Rewrite the records below as a numbered list, one entry per line with blank lines skipped, and omit the pictures.
##### ENTRIES
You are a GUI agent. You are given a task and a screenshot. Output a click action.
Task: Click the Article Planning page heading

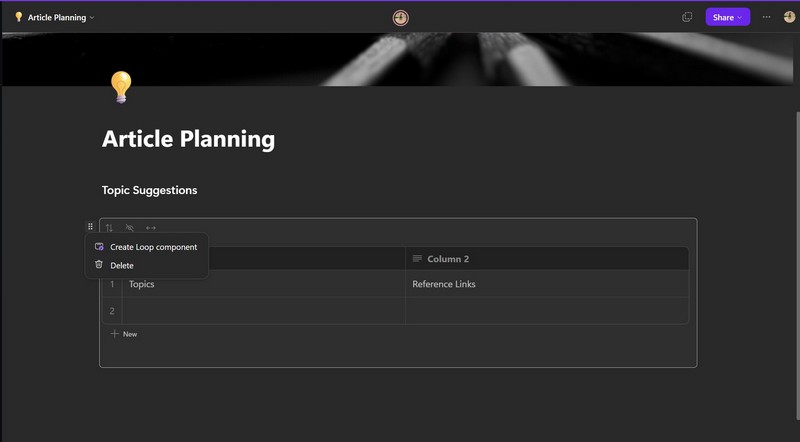tap(188, 139)
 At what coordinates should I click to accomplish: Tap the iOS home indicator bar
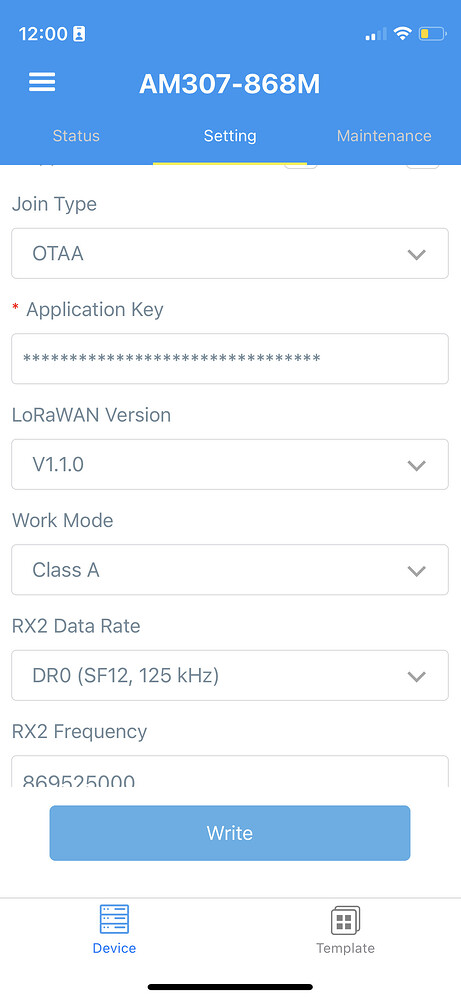[x=230, y=987]
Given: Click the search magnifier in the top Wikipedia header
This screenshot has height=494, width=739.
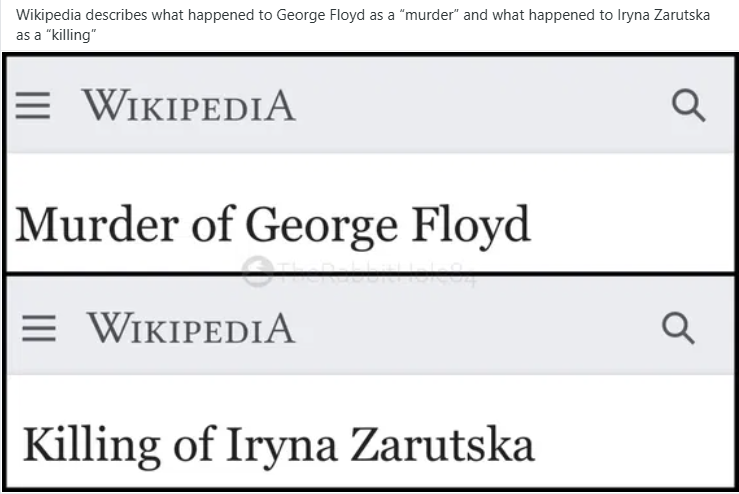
##########
**EXERCISE SOLUTION**
1. You are a GUI agent. You are given a task and a screenshot. Output a click action.
2. Task: Click the Article Planning page heading
3. tap(188, 139)
4.  At what coordinates should I click to accomplish: Tap the iOS home indicator bar
5. [x=230, y=987]
6. Given: Click the search magnifier in the top Wikipedia header
7. This screenshot has height=494, width=739.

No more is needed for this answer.